Researchers have also focused on the roles of astrocytes in facilitating the crosstalk between peripheral immunity and the CNS parenchyma due to the close contact between astrocytes and BBB components such as endothelial cells and pericytes [169]. Gimsa et al. reported that the reduced glutamate internalization of reactive astrocytes mitigated the production of the gap junction constituent connexin 43, thus increasing the permeability of the BBB to peripheral lymphocytes [170]. Moreover, bidirectional communications between reactive astrocytes and peripheral immunocytes have been revealed to modulate the recruitment of peripheral immunocytes to bypass the BBB and infiltrate into the CNS parenchyma. Astrocyte-derived C–C motif chemokine ligand 2 (CCL2) and C–X–C motif chemokine ligand 10 (CXCL10) were reported to induce extravasation and infiltration of peripheral macrophages, monocytes, T lymphocytes and promote their subsequent transdifferentiation into proinflammatory phenotypes [171,172,173]. Similarly, astrocyte-derived CXCL12 was shown to be responsible for the recruitment of pathogenic B lymphocytes [174]. On the other hand, astrocytes were also found to respond to inflammatory cues from infiltrated peripheral immunocytes. For example, IFN-γ produced by peripheral Th1 lymphocytes was reported to upregulate IFN-γ receptor 1 and MHC-II expression in astrocytes in the experimental autoimmune encephalitomyelitis (EAE) mouse models, which enables astrocytes to perform antigen-presenting functions [175]. IL-17 secreted from pathogenic Th17 lymphocytes was revealed to trigger proinflammatory transcriptional activities in astrocytes in EAE and multiple sclerosis (MS) models, according to single-cell RNA sequencing [176, 177].

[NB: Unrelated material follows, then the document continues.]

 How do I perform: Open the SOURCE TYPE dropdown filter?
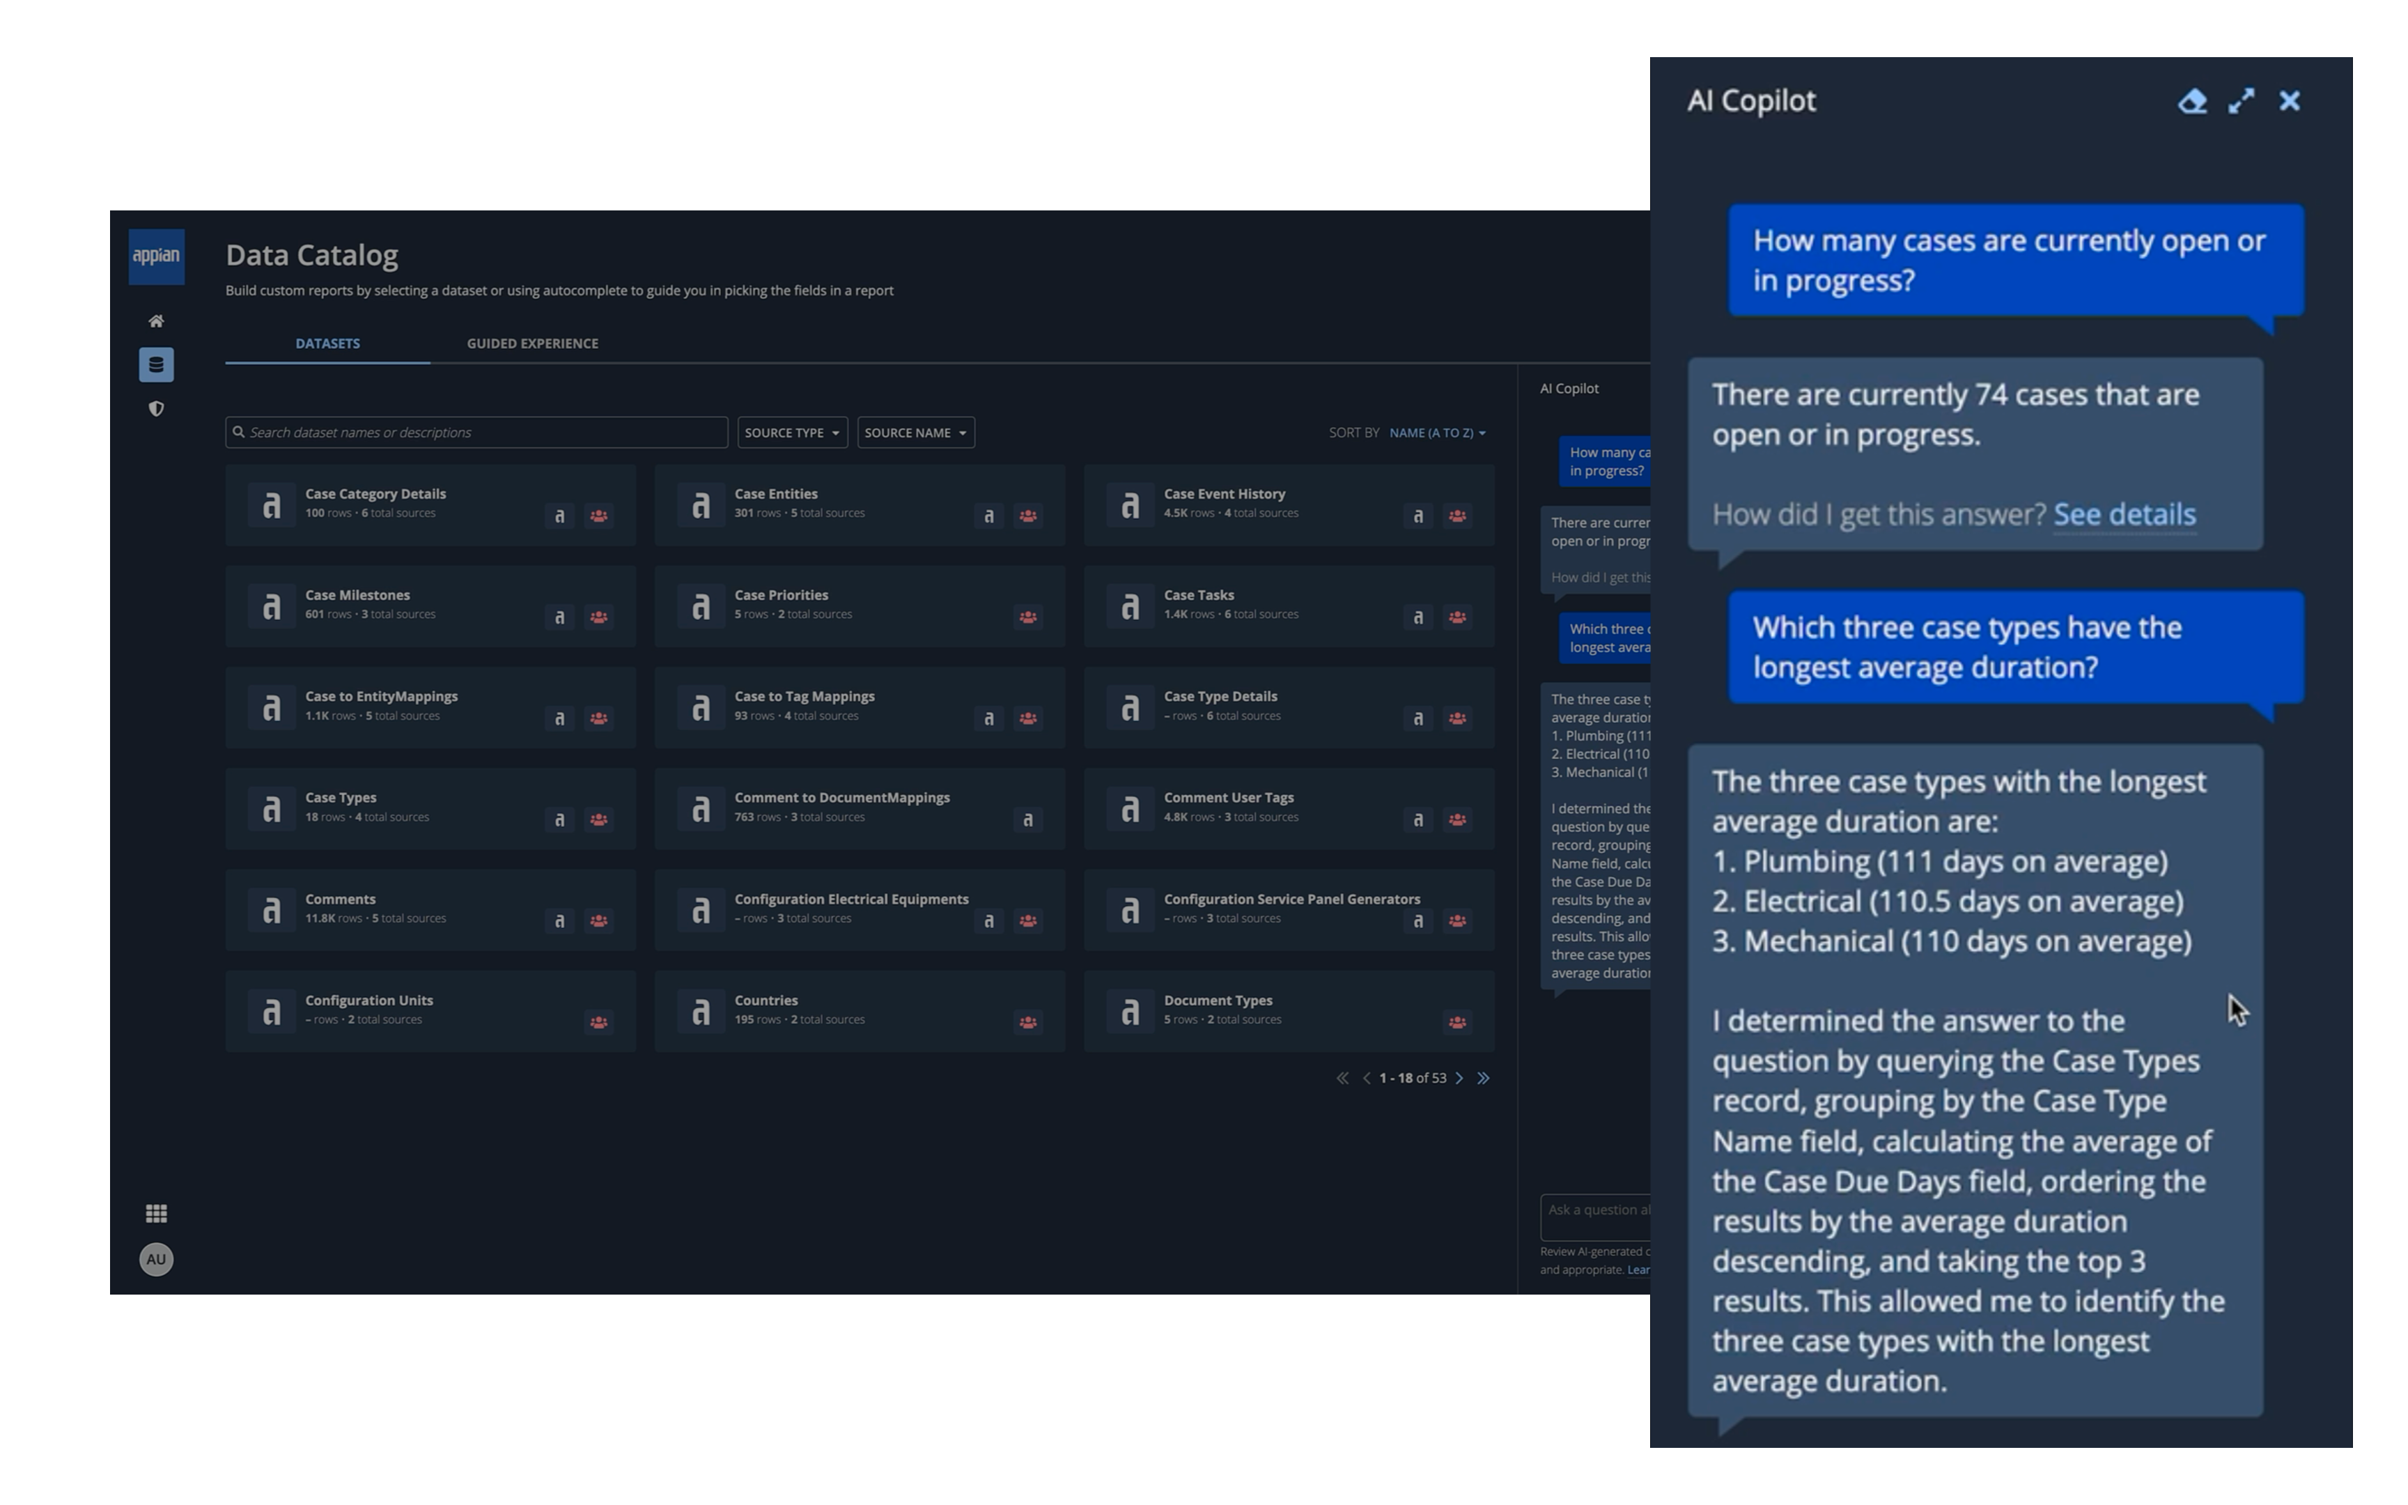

Oligodendrocytes participate in neuroinflammation

Oligodendrocytes were traditionally considered inactive in the process of neuroinflammation due to their highly differentiated and specialized nature for myelination [178]. However, various mechanisms of oligodendrocytes in CNS immunomodulation have been recently identified, which greatly improved the general understanding of the roles of oligodendrocytes in neuroinflammation [179,180,181]. It is noteworthy that many of these mechanisms depend on the intercommunication between oligodendrocytes and reactive astrocytes under pathological conditions [182]. For example, proinflammatory cytokines like TNF-α derived from A1 astrocytes have been found to initiate programmed death of adjacent oligodendrocytes, leading to mitigated remyelination and subsequent neuronal injuries [183, 184]. What’s more, the oligodendrocyte death and myelin loss might further induce adaptive autoimmune responses during the pathogenesis of MS [185]. On the other hand, certain inflammatory cues secreted from reactive astrocytes, such as CXCL1 and CCL2, also contribute to the mobilization and recruitment of oligodendrocyte progenitor cells (OPCs) to the inflammation sites [182, 186], which increases remyelination after the maturation of OPCs and helps the restoration of immunocompromised neural functions.

The diverse effects of oligodendrocyte–astrocyte communications might be attributed to the heterogeneity of reactive astrocytes. Oligodendrocytes have also been reported to be involved in CNS immunomodulation in astrocyte-independent manners. Papaneophytou et al. discovered that the downregulation of gap junction constituent connexin 47 in oligodendrocytes aggravates the disruption of blood–spinal cord barrier and the infiltration of peripheral immunocytes in MS models [187]. Similarly, aberrantly accumulated oligodendrocytes could interfere with astrocytes’ vascular interactions, disrupting the integrity of BBB in MS models [188]. In addition, diseased oligodendrocytes were found to secrete proinflammatory cytokines, including IL-1β, IL-6, and IL-17, which in turn modulate the functions of other neuroglial cells at inflammation sites [182, 189].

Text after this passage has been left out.